How to complete this task => For the word "beside", return each line of the data in which it occurs.

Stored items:
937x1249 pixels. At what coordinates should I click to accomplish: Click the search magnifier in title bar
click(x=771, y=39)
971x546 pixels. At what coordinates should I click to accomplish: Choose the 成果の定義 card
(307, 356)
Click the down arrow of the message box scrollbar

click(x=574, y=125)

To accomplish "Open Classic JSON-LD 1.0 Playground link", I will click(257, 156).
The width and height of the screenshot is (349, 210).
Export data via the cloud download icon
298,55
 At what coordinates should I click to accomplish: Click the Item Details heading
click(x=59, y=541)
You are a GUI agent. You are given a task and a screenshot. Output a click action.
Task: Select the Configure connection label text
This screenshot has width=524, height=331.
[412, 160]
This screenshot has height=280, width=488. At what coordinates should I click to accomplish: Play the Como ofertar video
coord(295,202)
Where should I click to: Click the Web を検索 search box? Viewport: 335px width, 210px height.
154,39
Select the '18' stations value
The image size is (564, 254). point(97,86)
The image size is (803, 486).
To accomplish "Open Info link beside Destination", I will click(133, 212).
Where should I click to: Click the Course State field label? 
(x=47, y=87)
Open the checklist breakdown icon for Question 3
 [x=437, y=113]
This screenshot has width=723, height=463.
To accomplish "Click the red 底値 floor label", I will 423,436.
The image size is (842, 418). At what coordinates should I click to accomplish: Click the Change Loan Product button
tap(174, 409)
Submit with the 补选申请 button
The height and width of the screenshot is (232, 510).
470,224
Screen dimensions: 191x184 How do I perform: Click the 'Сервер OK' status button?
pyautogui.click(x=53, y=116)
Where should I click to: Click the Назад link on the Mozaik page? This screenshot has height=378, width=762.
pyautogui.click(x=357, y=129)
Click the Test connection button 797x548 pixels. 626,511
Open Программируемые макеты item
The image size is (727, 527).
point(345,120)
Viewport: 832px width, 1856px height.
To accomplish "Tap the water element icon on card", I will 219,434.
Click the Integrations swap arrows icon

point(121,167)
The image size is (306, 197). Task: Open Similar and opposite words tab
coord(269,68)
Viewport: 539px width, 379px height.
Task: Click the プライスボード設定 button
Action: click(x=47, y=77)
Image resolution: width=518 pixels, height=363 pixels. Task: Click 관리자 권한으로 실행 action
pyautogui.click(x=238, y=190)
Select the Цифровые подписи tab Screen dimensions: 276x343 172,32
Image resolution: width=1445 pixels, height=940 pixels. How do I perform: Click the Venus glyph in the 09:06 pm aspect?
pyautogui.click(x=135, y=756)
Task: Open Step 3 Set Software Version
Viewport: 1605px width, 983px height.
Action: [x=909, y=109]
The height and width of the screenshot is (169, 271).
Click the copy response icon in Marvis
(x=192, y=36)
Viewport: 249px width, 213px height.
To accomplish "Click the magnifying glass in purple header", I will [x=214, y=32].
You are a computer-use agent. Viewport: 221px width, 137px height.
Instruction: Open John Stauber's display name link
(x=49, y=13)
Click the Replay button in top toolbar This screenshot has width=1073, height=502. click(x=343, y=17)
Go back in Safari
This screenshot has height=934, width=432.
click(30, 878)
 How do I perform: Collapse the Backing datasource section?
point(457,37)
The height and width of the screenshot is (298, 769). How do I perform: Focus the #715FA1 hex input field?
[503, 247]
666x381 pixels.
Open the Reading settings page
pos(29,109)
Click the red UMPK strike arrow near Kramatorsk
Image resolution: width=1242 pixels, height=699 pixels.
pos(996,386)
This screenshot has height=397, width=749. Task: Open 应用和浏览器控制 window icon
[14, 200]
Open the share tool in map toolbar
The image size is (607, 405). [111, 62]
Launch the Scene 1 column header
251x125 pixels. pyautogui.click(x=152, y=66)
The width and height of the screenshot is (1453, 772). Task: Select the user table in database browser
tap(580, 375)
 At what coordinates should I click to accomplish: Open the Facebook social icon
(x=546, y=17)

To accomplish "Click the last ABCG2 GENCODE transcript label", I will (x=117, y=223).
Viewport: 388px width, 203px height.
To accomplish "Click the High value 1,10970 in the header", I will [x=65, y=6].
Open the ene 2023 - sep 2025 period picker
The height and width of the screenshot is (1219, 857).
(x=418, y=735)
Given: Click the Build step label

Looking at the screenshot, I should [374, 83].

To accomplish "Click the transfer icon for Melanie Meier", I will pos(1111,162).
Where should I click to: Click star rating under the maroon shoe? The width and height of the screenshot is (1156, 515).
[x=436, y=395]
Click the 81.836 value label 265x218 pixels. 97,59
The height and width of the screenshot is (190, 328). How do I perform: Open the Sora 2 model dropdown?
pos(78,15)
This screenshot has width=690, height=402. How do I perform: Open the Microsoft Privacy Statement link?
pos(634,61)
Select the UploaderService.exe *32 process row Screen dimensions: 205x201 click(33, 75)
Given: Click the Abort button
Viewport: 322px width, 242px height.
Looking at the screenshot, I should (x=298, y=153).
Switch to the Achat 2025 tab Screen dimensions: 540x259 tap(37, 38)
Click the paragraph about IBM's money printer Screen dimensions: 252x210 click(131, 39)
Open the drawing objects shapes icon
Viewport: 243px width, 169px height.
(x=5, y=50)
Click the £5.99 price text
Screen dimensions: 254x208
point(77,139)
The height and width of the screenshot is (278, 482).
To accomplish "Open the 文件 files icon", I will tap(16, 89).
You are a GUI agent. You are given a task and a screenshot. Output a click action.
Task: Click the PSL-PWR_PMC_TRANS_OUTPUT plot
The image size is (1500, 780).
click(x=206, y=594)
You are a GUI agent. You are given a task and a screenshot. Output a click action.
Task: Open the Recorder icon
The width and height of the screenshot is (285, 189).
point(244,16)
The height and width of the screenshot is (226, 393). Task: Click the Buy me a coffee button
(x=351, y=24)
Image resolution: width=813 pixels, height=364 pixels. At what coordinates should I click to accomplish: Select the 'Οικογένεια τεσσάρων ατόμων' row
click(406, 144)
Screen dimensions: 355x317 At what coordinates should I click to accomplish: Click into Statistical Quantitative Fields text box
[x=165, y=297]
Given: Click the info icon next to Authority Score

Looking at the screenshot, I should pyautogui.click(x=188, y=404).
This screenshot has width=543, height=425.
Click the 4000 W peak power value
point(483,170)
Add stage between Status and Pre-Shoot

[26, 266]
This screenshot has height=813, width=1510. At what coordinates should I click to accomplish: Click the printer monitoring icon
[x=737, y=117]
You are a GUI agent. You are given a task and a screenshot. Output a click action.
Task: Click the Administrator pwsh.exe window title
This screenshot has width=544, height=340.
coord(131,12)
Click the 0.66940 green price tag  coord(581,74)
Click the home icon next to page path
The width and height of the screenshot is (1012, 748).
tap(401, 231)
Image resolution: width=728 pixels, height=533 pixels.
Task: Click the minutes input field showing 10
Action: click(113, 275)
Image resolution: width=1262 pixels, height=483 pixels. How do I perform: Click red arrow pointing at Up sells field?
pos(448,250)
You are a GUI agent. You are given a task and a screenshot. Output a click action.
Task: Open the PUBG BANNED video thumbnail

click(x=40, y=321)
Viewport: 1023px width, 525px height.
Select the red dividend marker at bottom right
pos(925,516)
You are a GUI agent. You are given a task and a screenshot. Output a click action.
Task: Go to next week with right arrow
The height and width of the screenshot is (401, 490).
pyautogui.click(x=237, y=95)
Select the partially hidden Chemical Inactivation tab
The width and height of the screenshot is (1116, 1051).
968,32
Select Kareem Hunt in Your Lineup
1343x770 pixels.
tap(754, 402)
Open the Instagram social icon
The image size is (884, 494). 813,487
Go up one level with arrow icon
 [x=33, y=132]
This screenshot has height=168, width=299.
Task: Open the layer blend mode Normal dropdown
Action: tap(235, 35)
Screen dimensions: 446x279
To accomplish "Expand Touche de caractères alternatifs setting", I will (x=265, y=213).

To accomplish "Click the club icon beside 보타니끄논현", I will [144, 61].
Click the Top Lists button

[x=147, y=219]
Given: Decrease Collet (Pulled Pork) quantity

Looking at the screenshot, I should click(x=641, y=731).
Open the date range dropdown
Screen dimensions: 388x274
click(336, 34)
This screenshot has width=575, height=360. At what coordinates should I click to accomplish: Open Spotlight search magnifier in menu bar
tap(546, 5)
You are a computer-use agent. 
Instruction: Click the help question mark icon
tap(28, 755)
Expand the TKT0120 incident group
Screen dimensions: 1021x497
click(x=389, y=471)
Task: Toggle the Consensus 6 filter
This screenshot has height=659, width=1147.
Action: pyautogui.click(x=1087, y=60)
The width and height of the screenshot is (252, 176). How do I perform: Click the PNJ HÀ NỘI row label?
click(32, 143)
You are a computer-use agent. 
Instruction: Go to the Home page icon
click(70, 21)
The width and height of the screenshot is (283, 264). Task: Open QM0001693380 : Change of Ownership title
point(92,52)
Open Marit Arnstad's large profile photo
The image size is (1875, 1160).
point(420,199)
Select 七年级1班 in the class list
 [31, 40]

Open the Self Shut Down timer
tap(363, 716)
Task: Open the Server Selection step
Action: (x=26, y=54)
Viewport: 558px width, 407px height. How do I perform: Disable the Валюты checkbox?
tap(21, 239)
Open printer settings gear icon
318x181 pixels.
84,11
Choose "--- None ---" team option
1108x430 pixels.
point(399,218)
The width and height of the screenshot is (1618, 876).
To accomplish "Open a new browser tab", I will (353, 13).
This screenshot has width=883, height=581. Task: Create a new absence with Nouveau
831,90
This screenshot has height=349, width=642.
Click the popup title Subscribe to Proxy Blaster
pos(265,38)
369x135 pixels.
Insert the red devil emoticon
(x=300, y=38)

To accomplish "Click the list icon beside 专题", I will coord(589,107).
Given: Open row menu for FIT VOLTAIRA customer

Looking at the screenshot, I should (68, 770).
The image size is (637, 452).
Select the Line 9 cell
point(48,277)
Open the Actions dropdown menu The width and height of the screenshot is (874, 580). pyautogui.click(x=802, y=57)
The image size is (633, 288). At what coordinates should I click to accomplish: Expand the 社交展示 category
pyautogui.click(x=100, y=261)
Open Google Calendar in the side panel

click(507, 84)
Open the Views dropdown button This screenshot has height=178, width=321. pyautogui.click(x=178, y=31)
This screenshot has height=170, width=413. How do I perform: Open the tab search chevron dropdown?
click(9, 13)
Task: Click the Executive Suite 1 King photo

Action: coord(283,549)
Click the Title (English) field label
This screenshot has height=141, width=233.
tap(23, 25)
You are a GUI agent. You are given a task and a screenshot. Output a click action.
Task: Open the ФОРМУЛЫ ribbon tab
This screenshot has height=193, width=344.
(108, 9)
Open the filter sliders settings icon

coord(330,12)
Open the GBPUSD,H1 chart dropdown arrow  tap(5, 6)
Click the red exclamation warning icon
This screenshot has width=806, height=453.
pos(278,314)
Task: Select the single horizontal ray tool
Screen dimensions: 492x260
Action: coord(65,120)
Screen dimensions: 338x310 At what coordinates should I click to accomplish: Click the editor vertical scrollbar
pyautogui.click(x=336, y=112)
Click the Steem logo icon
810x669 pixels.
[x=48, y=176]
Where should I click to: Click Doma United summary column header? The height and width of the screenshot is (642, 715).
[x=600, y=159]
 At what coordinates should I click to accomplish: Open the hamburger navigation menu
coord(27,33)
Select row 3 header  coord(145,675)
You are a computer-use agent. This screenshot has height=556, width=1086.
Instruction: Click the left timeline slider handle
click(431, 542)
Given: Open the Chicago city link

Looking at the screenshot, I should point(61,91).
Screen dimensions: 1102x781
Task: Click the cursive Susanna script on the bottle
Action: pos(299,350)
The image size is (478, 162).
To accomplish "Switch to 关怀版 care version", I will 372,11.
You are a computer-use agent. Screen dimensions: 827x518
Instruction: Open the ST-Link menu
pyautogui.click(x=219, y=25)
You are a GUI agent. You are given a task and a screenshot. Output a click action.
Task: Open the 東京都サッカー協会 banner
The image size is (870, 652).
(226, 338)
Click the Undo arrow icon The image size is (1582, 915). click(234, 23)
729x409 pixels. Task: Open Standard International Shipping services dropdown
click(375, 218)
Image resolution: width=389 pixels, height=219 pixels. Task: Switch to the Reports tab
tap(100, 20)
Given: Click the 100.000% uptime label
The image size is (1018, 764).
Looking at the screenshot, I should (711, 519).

Expected output =>
To accomplish "Open Info link beside Destination", I will click(133, 212).
To accomplish "Click the club icon beside 보타니끄논현", I will [144, 61].
To accomplish "Click the list icon beside 专题", I will coord(589,107).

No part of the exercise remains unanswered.